Collected data entries
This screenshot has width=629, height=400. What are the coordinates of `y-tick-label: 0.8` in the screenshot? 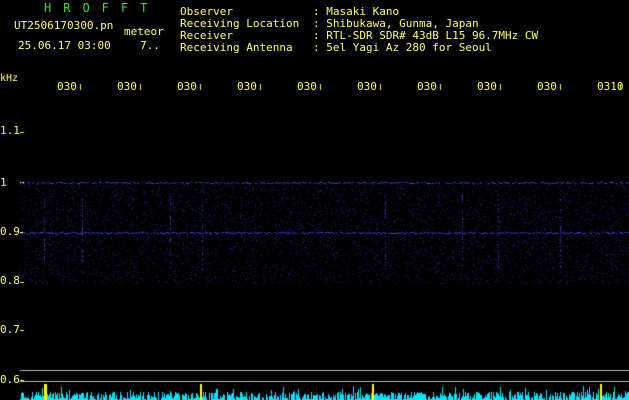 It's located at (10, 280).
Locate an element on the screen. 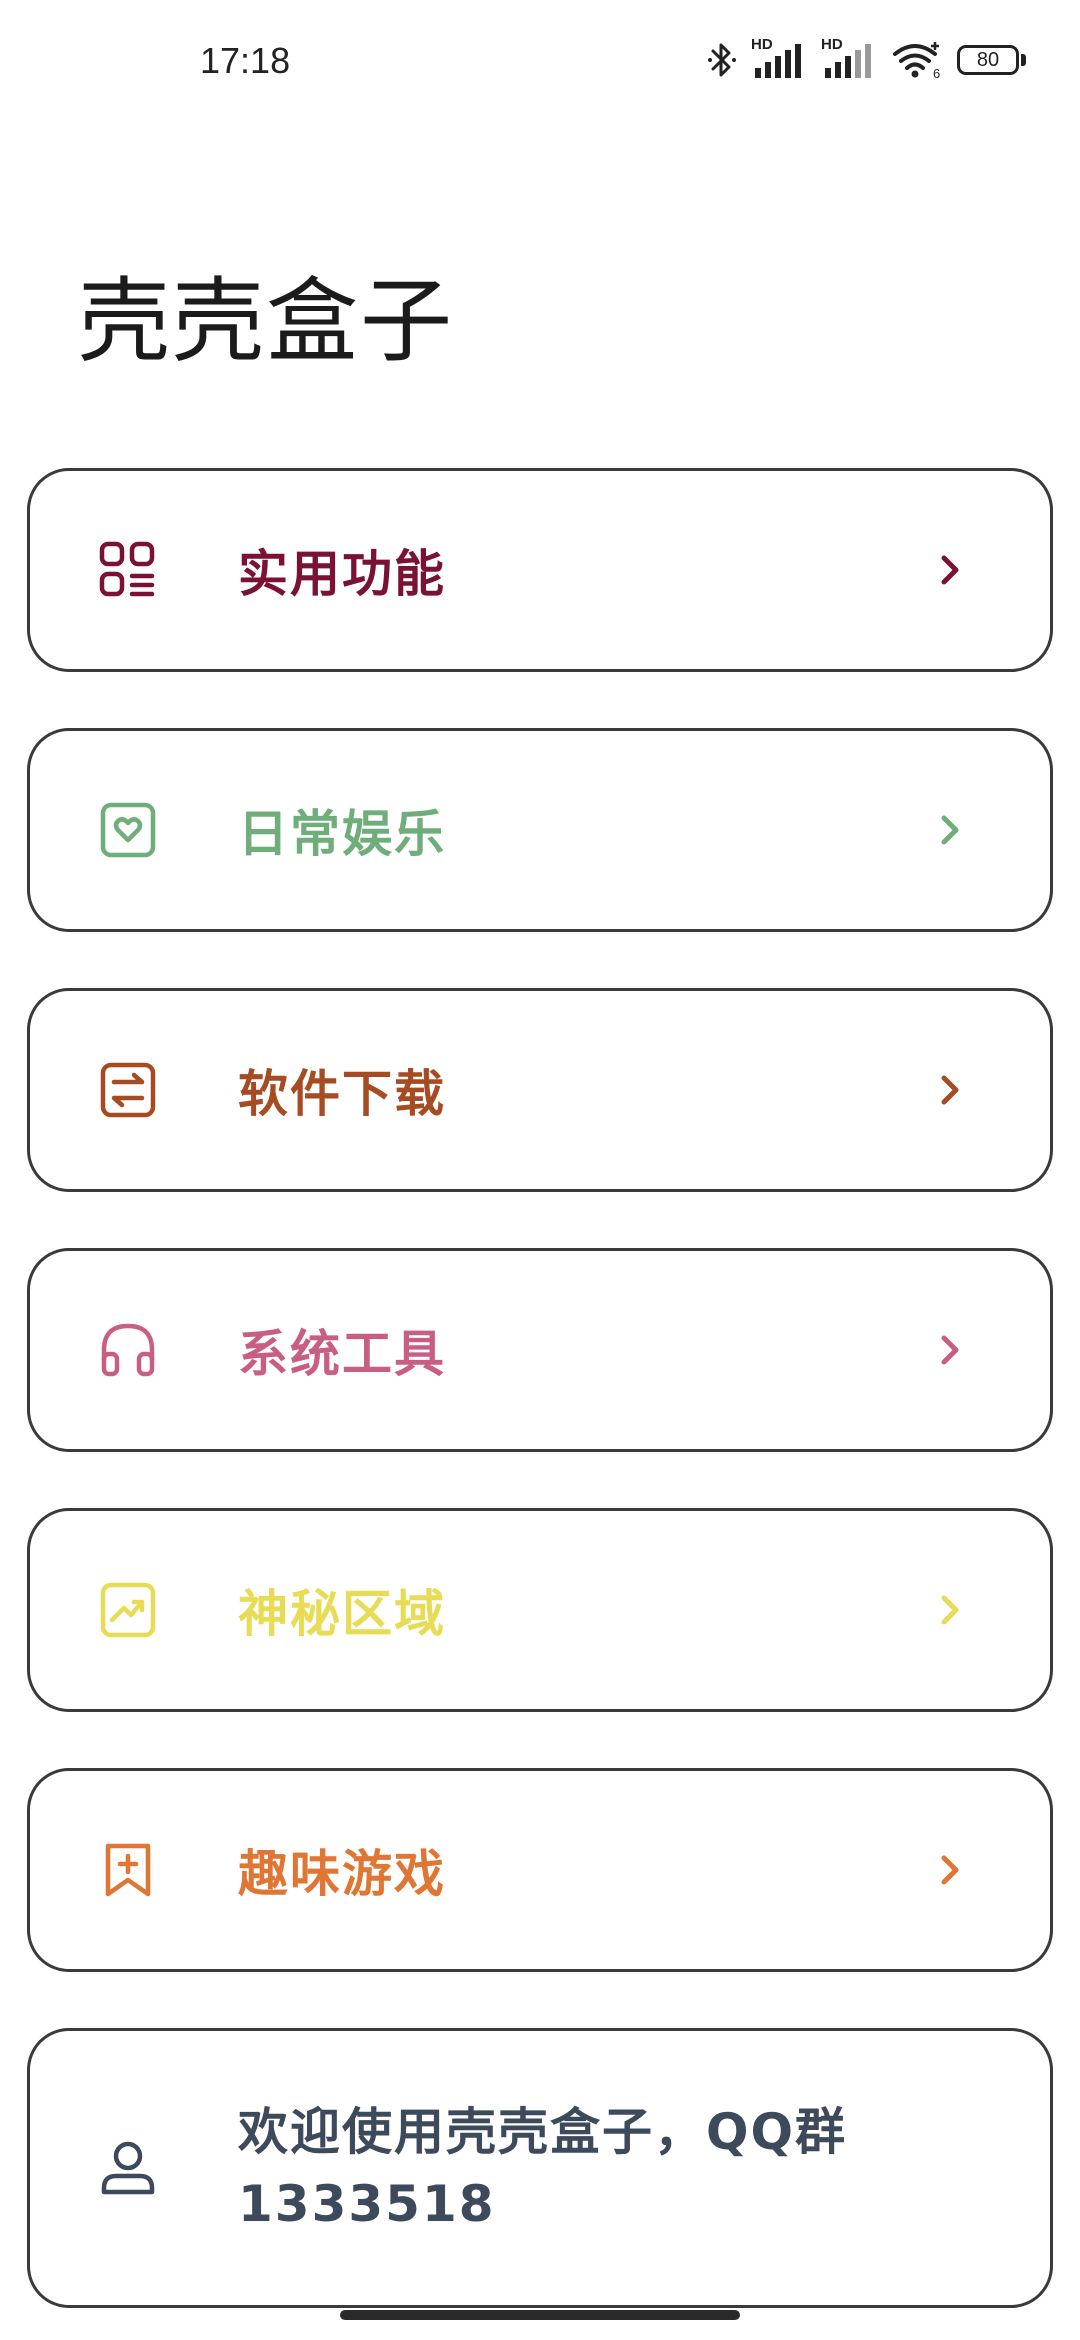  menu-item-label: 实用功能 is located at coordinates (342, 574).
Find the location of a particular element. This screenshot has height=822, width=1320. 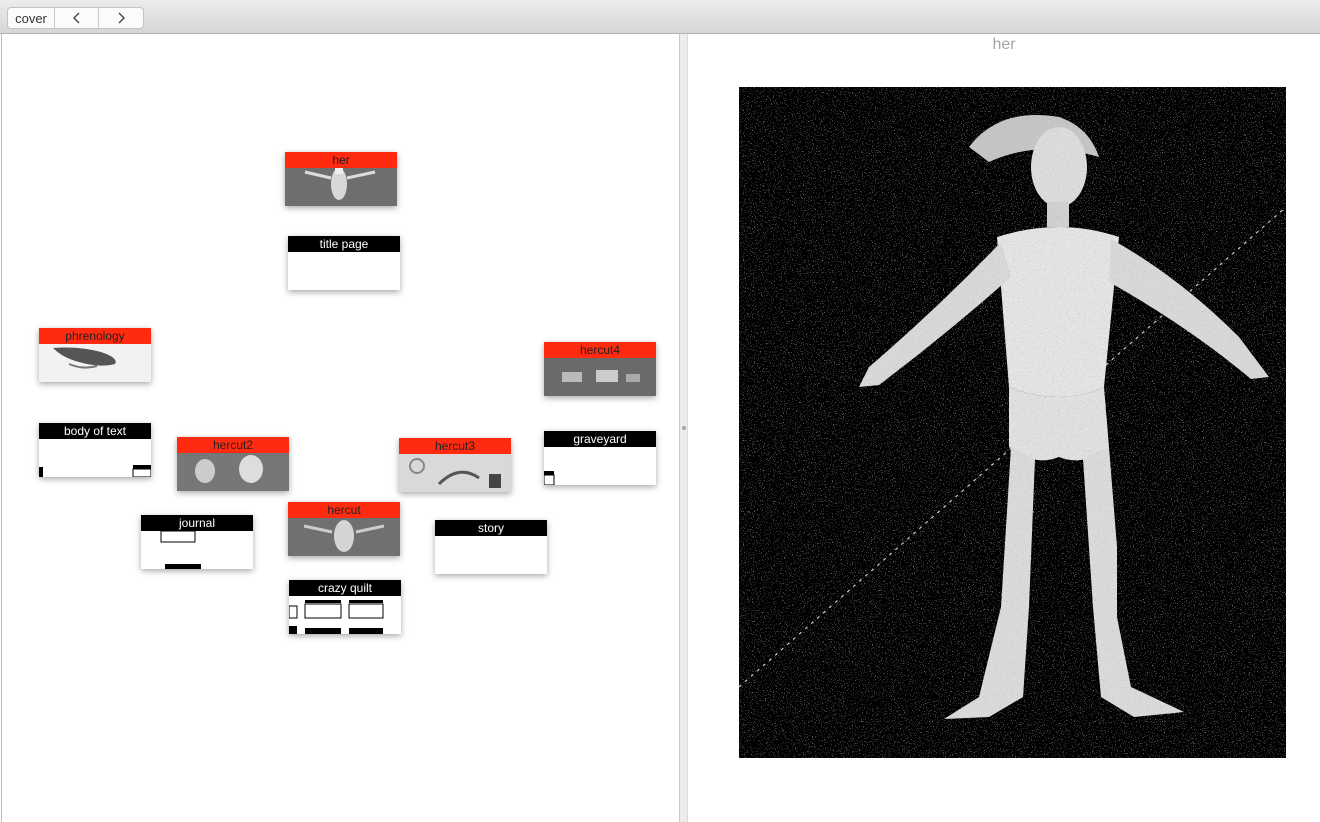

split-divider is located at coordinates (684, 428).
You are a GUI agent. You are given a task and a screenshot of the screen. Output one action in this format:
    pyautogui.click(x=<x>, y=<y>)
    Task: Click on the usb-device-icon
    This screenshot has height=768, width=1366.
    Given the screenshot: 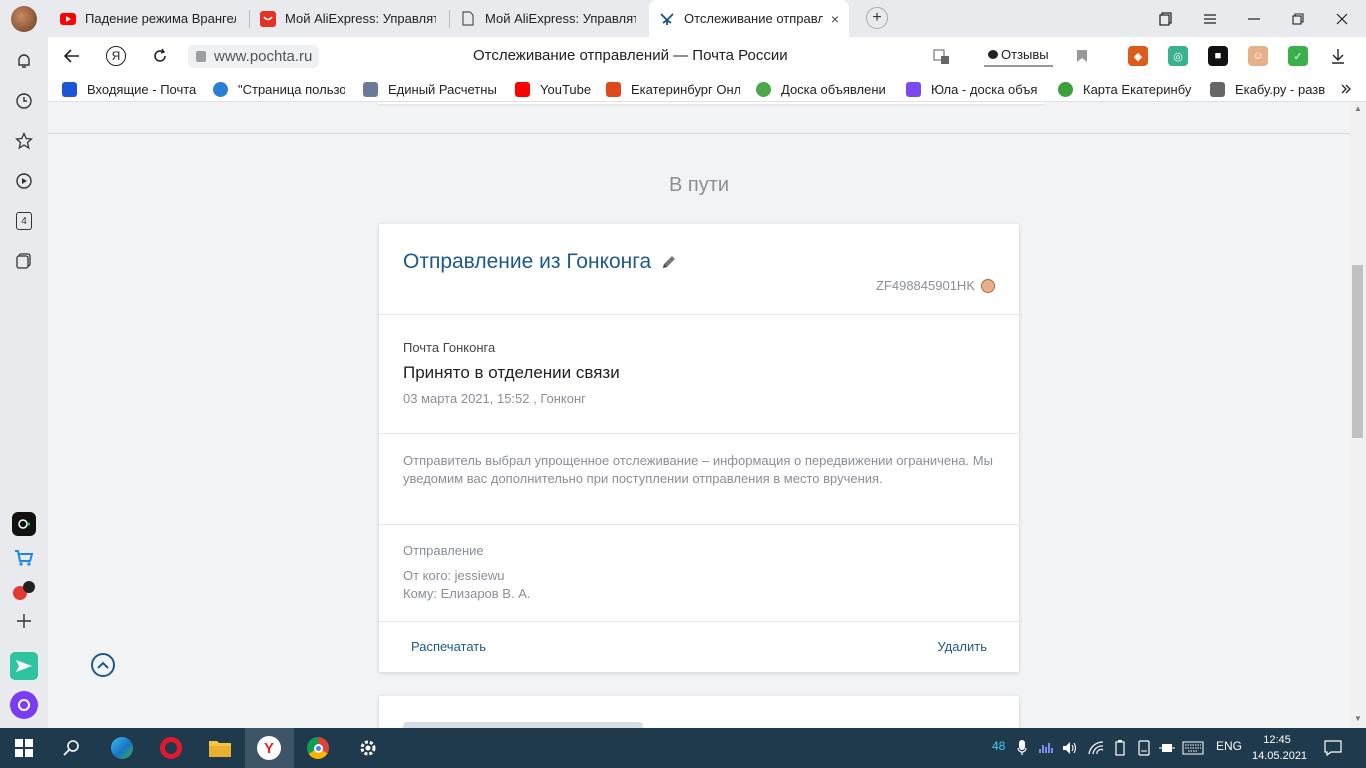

**Description of the task**
Rewrite the records from the line containing "Find the location" through the end of the records, inclusive, replacing "screenshot" with "screen image" everywhere and changing nothing else. Omit the pictures from your answer.

**Task answer**
Find the location of a particular element. This screen image has height=822, width=1320. 

split-divider is located at coordinates (684, 428).
You are a GUI agent. You are given a task and a screen image of the screen. Output one action in this format:
    pyautogui.click(x=<x>, y=<y>)
    Task: Click on the usb-device-icon
    This screen image has height=768, width=1366.
    Given the screen image: 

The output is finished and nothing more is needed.